"9 dari 10 Warga Aceh Menganggap Debat Sebagai Pertengkaran"
Memperhatikan diskusi, baik secara online maupun secara langsung dalam organisasi, maka ada kesimpulan bahwa Sembilan dari Sepuluh warga Aceh tidak siap dengan perdebatan, bahkan perdebatan seringkali dianggap sebagai pertengkaran dan perlu dileraikan.
Kondisi seperti ini tidak hanya terjadi dalam pertemuan masyarakat biasa tetapi dilingkungan organisasi hal ini kerap terjadi. Saya meyakini hingga sskarang hal ini belum banyak berubah, karena pemahaman sebahagian kita dalam demokrasi yang masih pincang.
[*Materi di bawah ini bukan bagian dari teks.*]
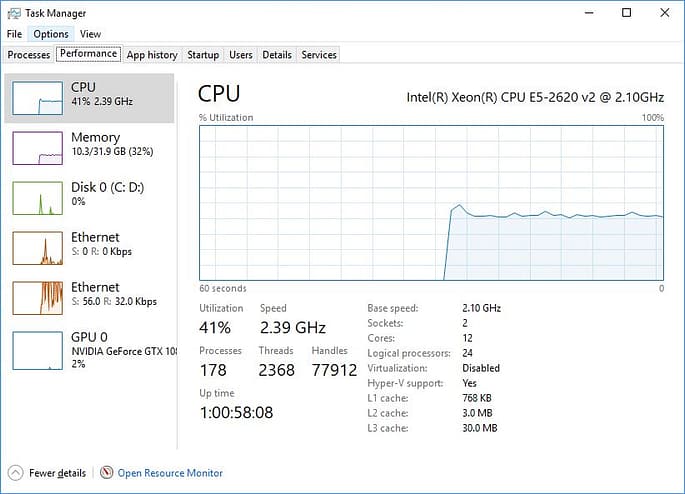685x494 pixels.
Task: Open the Options menu
Action: coord(51,34)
Lebih dari itu bahkan mereka yang berdebat dianggap tidak baik dan kurang dewasa, ironisnya orang yang melerainya justru mengambil manfaat dan dianggap lebih matang dan dewasa bahkan pahlawan. Padahal dalam perdebatan itu bukan harus dileraikan sebagaimana orang bertengkar yang menyudutkan kedua pendebat sebagai orang yang tidak baik.
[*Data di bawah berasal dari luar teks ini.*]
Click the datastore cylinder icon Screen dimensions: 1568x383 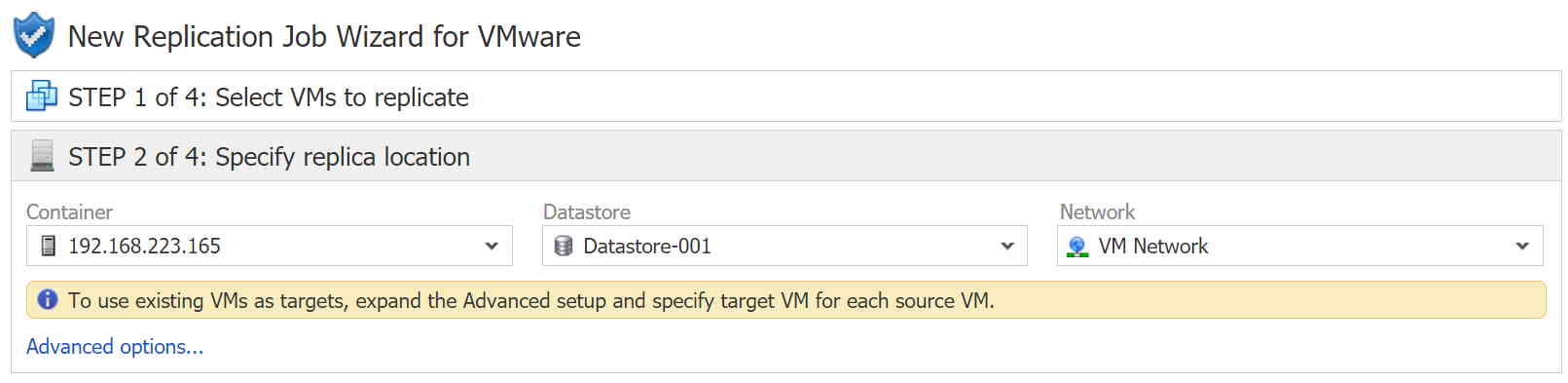click(563, 246)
Seharusnya yang perlu dilakukan bukan melerai tapi menjadi mediator yang memfasilitasi kelanjutan diskusi yang lebih terarah hingga menemui kesimpulan. Dengan begitu persoalan yang menjadi perdebatan yg dapat terpecahkan dan ini tentu akan menjadi referensi bagi banyak orang. Dengan begitu akan ada peningkatan kecerdasan sosial secara bertahap.